Résumés des intervenant.es > Claire Parin et Serge Briffaud

Serge Briffaud

Professeur en histoire des paysages, Ecole Nationale Supérieure d’Architecture et de Paysage (ENSAP) Bordeaux, chercheur au laboratoire Passages

 

Claire Parin

architecte-urbaniste, professeure émérite à l'ENSAP Bordeaux, chercheure au laboratoire Passages    

 

« La pensée du projet au prisme de la recherche-action » 

 

En complicité avec Pascal Nicolas-Le-Strat et Louis Staritzky, nous envisageons la recherche-action comme recherche visant à mettre en mouvement la réalité qu’elle interroge, partant du constat que c’est dans le processus même de sa transformation que cette réalité se révèle. Cela revient à considérer que cette réalité réside d’abord elle-même dans sa disposition à se transformer, ou dans les potentiels devenir qui la constituent et qui peuvent être regardés comme son architecture-même. L’objectif d’une telle recherche est ainsi à la fois et indissociablement l’action et la connaissance, la transformation et l’appréhension d’une réalité. Elle ne s’attache pas à la saisie de ce que les choses sont par essence, ou en substance, au sens de ce qui nécessairement « remonterait » dans chacune des situations où elles seraient transportées. Elle s’attache plutôt à créer des situations qui en travaillent la substance-même et ne permettent de la saisir que dans ses états transitionnels — dans la trame d’un passage.

 

Cette recherche-action-là nous paraît de nature à questionner la notion-même de « projet », telle qu’entendue dans le domaine de l’urbanisme, de l’architecture et du paysage ; mais aussi à aider à construire une critique des pratiques de projet elles-mêmes. Cette critique ne vise pas seulement les pratiques des praticiens (architectes, urbanistes, etc.) mais beaucoup plus globalement les habitus et cadres institutionnels qui contraignent et orientent les projets associés à la transformation des espaces et des environnements. Ceux-ci apparaissent généralement sous-tendus par le recours à des formes de rationalité différentes de celles que mobilise la recherche-action (telle que rapidement définie plus haut). Ils apparaissent également très souvent gouvernés par un principe non assumé de réification des modèles et des concepts dont on fait usage pour comprendre la réalité à transformer. Le problème que cela pose est rendu plus prégnant dans le contexte que forme la crise écologique et les changements globaux. Ce contexte impose à toutes formes de projet d’affronter l’incertitude quant au devenir des réalités qu’il agit, mais qui dans le même temps exalte des formes d’objectivation essentialiste et réductionniste, productrice de formes de projet assimilables par les institutions. 

 

Depuis une quinzaine d’années, certains enseignants-chercheurs des ensap ont développé cette idée d’une épaisseur de la réalité en devenir dans le cadre de l’enseignement du projet d’architecture et de paysage.

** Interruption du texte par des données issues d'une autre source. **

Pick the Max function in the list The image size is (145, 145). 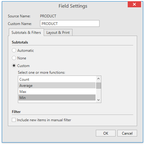pyautogui.click(x=57, y=91)
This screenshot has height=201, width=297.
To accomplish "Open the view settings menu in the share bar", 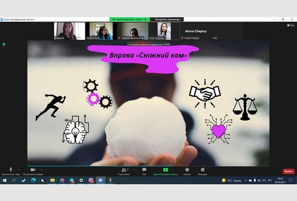I will [166, 19].
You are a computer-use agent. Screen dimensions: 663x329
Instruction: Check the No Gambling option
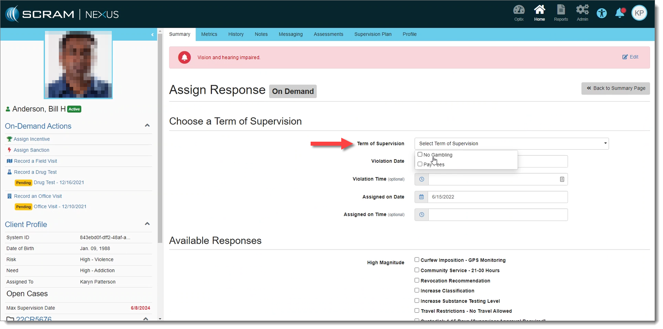pos(420,155)
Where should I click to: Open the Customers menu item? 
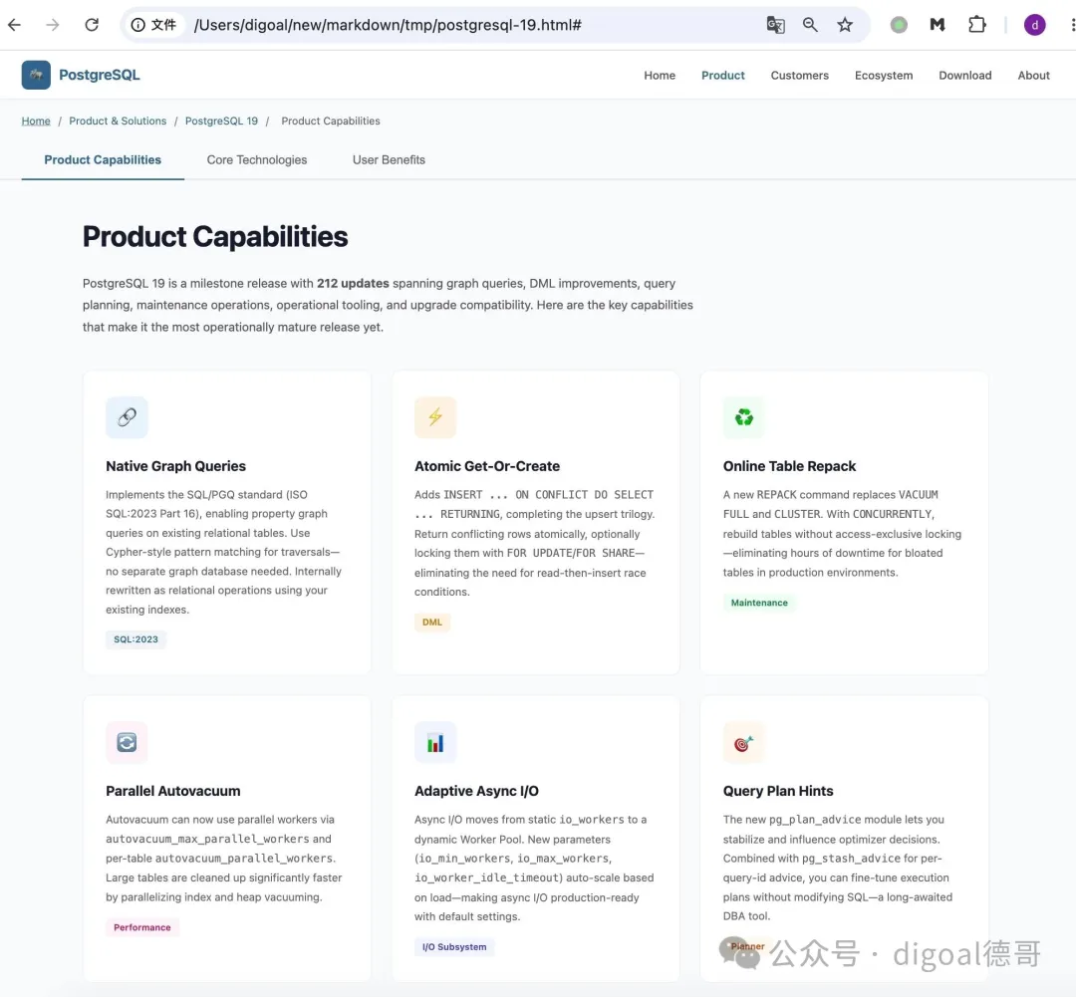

Dans ces démarches, les propositions de transformation du milieu se constituent par « endomorphisme », à partir des ressources qui émanent d’un territoire et en concertation avec ses habitants. Aujourd’hui, nombre de collectifs de jeunes concepteurs reprennent ces approches à leur compte pour participer à des projets expérimentaux visant à répondre à la complexité des enjeux de la transition écologique en adjoignant une dimension sensible à l’exploration du champ des possibles. De l’ensemble de ces démarches de « recherche-projet » ressortent des modes d’appréhension de la réalité fondés sur des concepts et des notions qui résonnent avec les expériences de recherche-action conduites dans d’autres champs disciplinaires et dont nous pensons qu’ils sont propres à questionner les approches classiques de la recherche.